Due to the state of AMD's driver optimizations DX10 games currently only scale well to 3 GPUs and not much beyond (Crysis/Bioshock), while DX9 games will generally scale better all the way up to 4 GPUs. We expected the opposite to be true but AMD provided us with technical insight as to why it is the case:
"The biggest issue is DX10 has a lot more opportunities for persistent resources (resources rendered or updated in one frame and then read in subsequent frames). In DX9 we only had to handle texture render targets, which we have a good handle on in the DX10 driver. In addition to texture render targets DX10 allows an application to render to IBs and VBs using stream out from the GS or as a traditional render target. An application can also update any resource with a copy blt operation, but in DX9 copy blt operations were restricted to offscreen plains and render targets. This additional flexibility makes it harder to maximize performance without impacting quality.
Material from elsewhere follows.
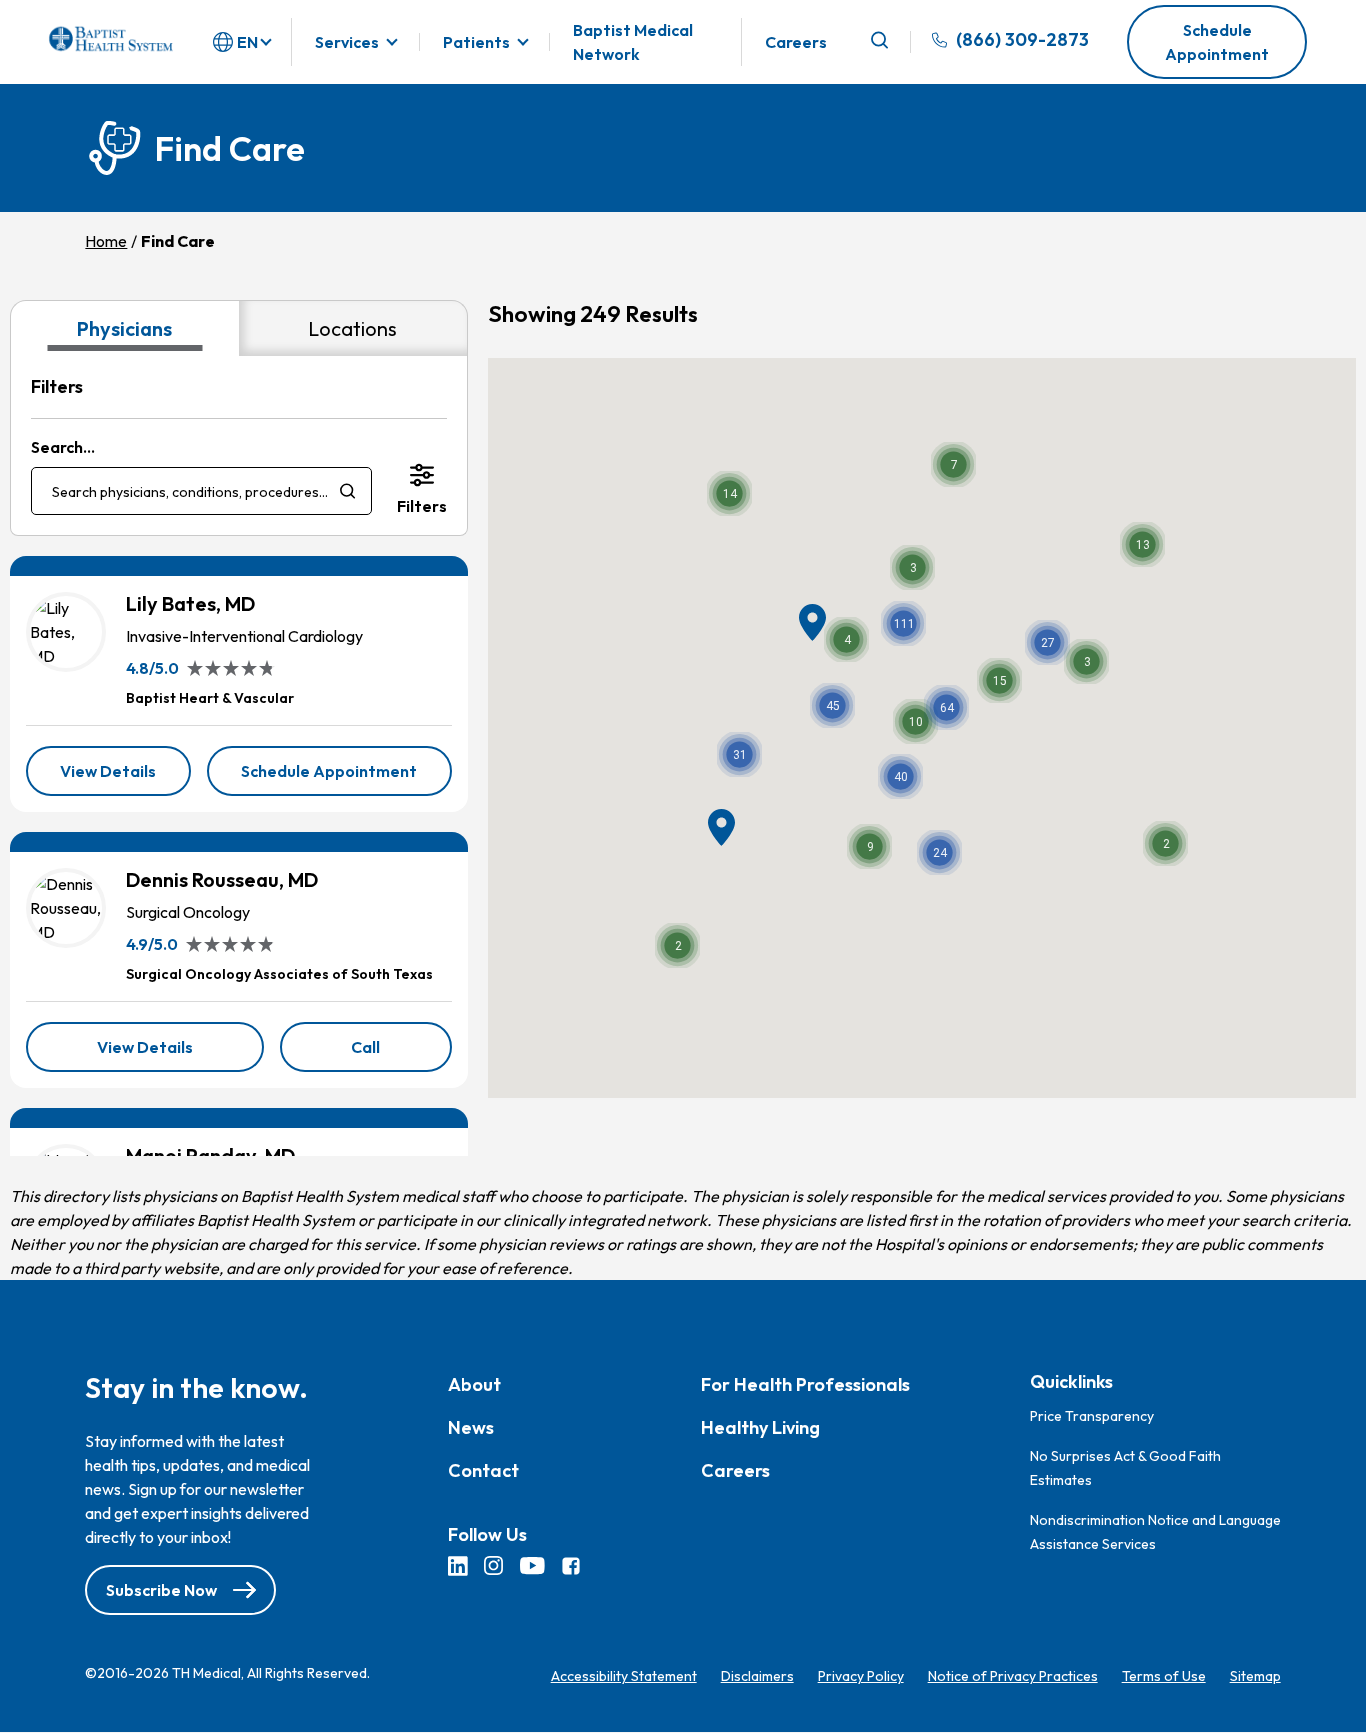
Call (401, 1054)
Another area that creates issues is constant buffers, which is new for DX10. Some applications update dynamic constant buffers every frame while other apps update them less frequently. So again we have to find the right balance that generally works for quality without impacting performance.
We are also seeing new software bottlenecks in DX10 that we continue to work through. These software bottlenecks are sometimes caused by interactions with the OS and the Vista driver model that did not exist for DX9, most likely due to the limited feature set. Software bottlenecks impact our multi-GPU performance more than single GPU and can be a contributing factor to limited scaling.
We’re continuing to push hard to find the right solution to each challenge and boost performance and scalability wherever we can. As you can see, there are a lot of things that factor in."